I agree with you that there is plenty more identity data out there than RDF (must confess it was that acronym that caught my eye ;-), but presumably the article emphasized that because the research in question was using it. I’d also quibble on this point: “hard to do precise equivalence mapping between RDF..schemas”. Such mappings are very easy to express in RDF, and what’s more you may not want precise equivalence mappings, e.g.
x:christianName rdfs:subClassOf foaf:firstName .
Because of this, no matter what the original source of the data (scraped HTML, microformats etc) RDF does offer a good way of expressing and using the mappings, even if it doesn’t solve the human-taxonomy problem.
Incidentally, the RDF approach should be useful at the other end of the system. For the person doing google-before-hiring, something like timbl’s “Oh Yeah” button (to give a logical paper trail of where the info came from) would make nice symmetry with your “do what I mean” button.

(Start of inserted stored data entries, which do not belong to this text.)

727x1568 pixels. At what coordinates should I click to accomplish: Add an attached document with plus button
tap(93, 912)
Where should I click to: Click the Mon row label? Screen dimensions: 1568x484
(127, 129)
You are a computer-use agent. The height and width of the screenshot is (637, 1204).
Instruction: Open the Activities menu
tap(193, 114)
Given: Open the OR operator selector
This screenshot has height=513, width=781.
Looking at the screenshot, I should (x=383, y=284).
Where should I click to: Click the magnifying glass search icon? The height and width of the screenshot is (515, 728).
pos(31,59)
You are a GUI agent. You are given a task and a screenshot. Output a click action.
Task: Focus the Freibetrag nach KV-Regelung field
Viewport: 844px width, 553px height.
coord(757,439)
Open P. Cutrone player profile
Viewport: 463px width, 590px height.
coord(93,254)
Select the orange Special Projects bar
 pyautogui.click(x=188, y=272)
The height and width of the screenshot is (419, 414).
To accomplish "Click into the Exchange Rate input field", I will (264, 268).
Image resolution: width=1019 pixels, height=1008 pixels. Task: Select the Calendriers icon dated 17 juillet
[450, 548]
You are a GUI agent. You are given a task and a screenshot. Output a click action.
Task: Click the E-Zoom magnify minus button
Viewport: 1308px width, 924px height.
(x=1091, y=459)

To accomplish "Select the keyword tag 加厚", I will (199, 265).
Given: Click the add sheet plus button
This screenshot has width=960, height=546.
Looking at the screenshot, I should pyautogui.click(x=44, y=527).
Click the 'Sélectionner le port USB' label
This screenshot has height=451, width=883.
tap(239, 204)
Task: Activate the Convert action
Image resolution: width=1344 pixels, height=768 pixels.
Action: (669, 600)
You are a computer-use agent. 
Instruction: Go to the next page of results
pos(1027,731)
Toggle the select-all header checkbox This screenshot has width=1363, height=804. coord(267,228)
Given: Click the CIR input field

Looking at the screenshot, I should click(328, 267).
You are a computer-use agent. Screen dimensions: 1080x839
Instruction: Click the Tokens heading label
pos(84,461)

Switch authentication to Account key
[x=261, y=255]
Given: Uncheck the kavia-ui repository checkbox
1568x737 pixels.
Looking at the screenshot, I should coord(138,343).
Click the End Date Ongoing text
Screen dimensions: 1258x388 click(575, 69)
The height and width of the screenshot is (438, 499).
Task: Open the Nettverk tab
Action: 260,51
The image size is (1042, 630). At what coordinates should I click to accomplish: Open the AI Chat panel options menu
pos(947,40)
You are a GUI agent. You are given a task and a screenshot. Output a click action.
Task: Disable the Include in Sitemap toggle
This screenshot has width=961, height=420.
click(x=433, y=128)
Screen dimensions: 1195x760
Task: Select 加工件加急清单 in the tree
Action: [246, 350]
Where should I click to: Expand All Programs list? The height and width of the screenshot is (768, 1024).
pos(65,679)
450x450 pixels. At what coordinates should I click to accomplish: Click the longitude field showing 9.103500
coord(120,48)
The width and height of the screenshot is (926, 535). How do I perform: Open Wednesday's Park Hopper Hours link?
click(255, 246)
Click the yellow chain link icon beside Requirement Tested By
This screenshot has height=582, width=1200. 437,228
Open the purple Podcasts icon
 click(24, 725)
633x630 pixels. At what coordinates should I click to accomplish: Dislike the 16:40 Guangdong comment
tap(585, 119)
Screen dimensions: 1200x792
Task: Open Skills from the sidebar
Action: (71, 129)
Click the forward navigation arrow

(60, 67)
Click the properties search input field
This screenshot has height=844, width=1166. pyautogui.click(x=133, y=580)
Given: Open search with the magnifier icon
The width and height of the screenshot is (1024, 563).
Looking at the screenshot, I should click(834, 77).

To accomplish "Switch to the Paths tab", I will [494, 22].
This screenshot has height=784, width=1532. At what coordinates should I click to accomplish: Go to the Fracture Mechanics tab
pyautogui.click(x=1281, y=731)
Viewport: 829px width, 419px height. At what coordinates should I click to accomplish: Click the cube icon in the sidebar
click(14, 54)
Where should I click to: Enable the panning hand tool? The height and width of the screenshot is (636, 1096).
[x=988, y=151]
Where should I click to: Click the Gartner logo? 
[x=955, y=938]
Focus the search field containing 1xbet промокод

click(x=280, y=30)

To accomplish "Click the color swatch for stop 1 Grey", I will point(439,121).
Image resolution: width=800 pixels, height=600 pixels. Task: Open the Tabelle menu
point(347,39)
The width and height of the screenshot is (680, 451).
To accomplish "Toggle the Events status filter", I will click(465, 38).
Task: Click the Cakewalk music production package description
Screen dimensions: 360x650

Informed consent implies ‘informing’ the user not only of what uses are planned for identity but also what will be the consequences (positive or not) of doing so. I blogged an interesting application of this idea at http://connectid.blogspot.com/2006/05/identity-selector-sequence.html
Users are explcitly told how the level of service they will receive at a SP depends on the identity information they choose to release to it.
Wrt a ‘Do what I mean’ button, this might work if it were ‘Do what I’ve said before’, i.e. an indication from the user that they wanted the current identity transaction to be governed by a distant policy (PIP or PDP?) point at which they had previously stored privacy preferences. As it stands, the user ends up with ‘privacy policy siloes’
Tag Boy
Hi Danny– Your point about the mechanism of mapping within RDF is well-taken (and I do recognize that the article was using RDF a “hook” for the privacy discussion). My point was just that deciding on what concept is actually synonymous with, or encompasses, or encompassed by, something else is tricky and often context-dependent. A first name is often a given (personal) name but not in some cultures, and a Christian name is often a given name but not for people of other religions, etc. If you have three existing databases, each of which uses one of the choices, you’re *probably* safe in mapping them as equivalent but maybe not. Etc. YMMV. It’s just a classic semantics problem — nothing to do with RDF!
And hi Paul– The mockup you point to is indeed interesting! It definitely gives a feel, *at the point of collection*, for how the information will be shared — which is precisely when the user is paying the most attention.